The Torah Portion of Emor
Excerpted and Translated from the the Teachings of Rabbi Gershon Steinberg ztz"l
L'ilui Neshamat HaGaon HaTzaddik R' Gershon Avigdor Ben Chaim ztz"l
"Say to the Kohanim, the sons of Aharon". (Vayikra 21:1)
The Sages say that the Holy One Blessed Be He cautioned Israel about the holiness of the Kohanim. This is analogous to the son of a king whose eating is not similar to that of the resident of a village; for if the son of the king eats the food of the villager, he won't digest his food and it will damage him. Thus Hashem said to the Kohanim -- guard yourself from every impurity, for even a slight impurity can cause you damage.
"These are the festivals of Hashem...declare them (Otam) in their season" (Vayikra 23:4)
There is a Hebrew word in this verse "Otam" (them), which the Sages interpret as "Atem" (you). That is to say, the interpretation is that YOU shall declare the festivals, even if you accidentally err, and even if you intentionally err in your declaration of the timing of the festivals. If when it is written "Otam" (them), we interpret it as "Atem" (you), all the moreso in the verse "You are children to Hashem" in which it is explicitly written "YOU". Then certainly "You are children to Hashem", even if you sin by accident or on purpose; in all circumstances, you are still children of Hashem.
"And you shall afflict your souls " (Vayikra 23:27)

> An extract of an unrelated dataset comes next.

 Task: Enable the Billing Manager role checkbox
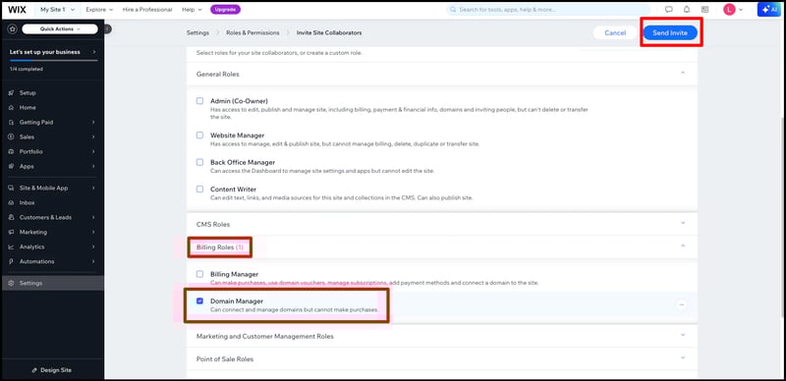click(x=200, y=274)
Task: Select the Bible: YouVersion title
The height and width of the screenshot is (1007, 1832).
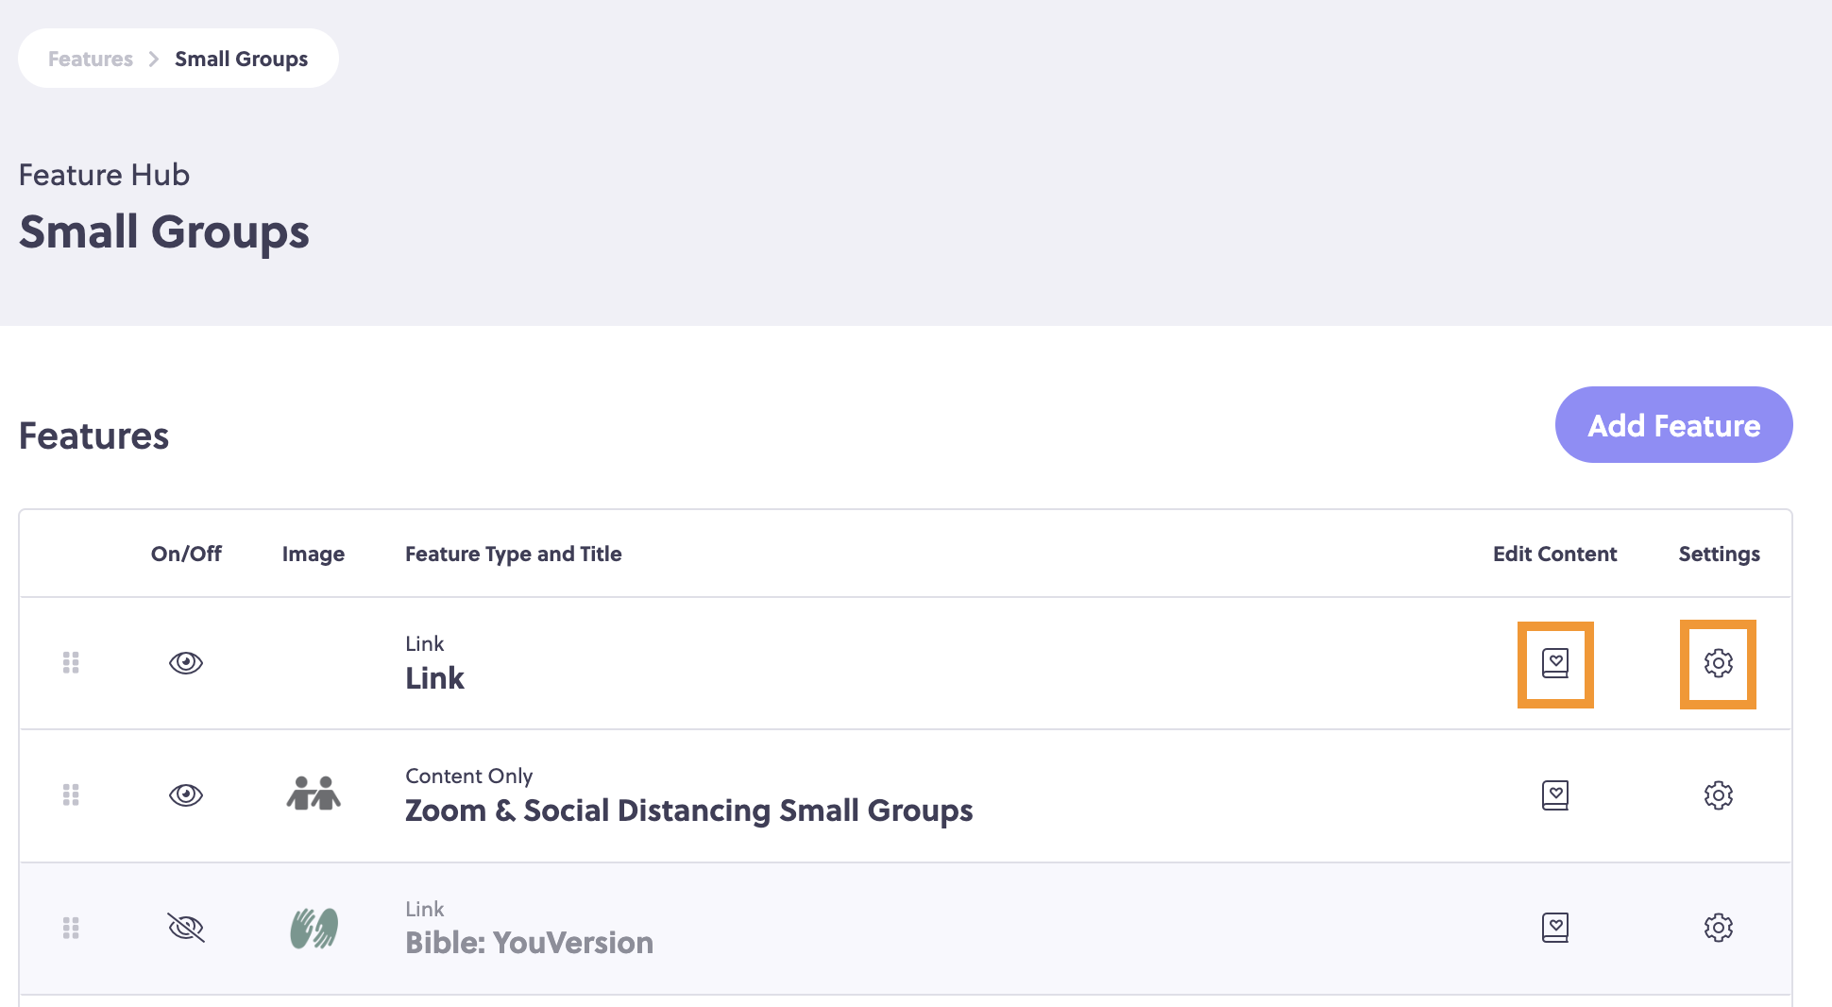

After every fast we pray and request that the lessening of our blood and fat should be considered as if we were bringing a sacrificial offering, but that will be the case only if the blood and fat are pure. Therefore the Torah commands us to eat on Erev Yom Kippur so that the food we put into our bodies will be considered to be a Mitzvah, and that way we can say that our blood and fat which diminish on Yom Kippur are pure and come from the fulfillment of a Mitzvah, and then our sacrifice will be appropriate and acceptable.
Another reason why it is a Mitzvah to eat on Erev Yom Kippur
The "Sefat Emet" says another reason why it is a Mitzvah to eat on Erev Yom Kippur. Since it is a day in which we need to forgive our fellow man, the Torah commanded us to eat and drink on Erev Yom Kippur, in order so that we will be relaxed and settled and will forgive our fellow man with a full heart, because when someone eats he has a happy heart.
The Torah writes that the Succot and Arba Minim (Four Kinds) should be majestic and beautiful.
HaRav Yakovson ztz"l would explain this by means of a parable. There was a boy whose mother needed to dress him in beautiful clothing so that he could participate in a Simcha (happy occasion). The boy came from the street, and his body and clothes were dirty. Then his mother went to dress him in his beautiful holiday clothes. People told her, that's not the right way. First give him a bath, and when his body is clean then dress him in the beautiful clothing. And similarly, this also applies to the people of Israel. During the month of Elul we purify ourselves, and also on Rosh Hashana and Yom Kippur. And after that, we arrive at those things which have majesty and beauty -- a beautiful Succah, and the Arba Minim (Four Kinds) which are majestic.
Regarding two holidays it is written "on that very day" -- Shavuot and Yom Kippur
The reason is that because all of the holidays are connected to events which occurred in the past. Passover is connected to the Exodus from Egypt, and Succot is connected to the Clouds of Glory. But Shavuot, which is about the giving of the Torah, even though this also was an event which has already occurred in the past, nevertheless, on every single day it should be in your eyes as if it is something new -- as if the giving of the Torah occurred "on that very day". And with regards to Yom Kippur, the Holy One Blessed Be He forgives us (every year) "on that very day".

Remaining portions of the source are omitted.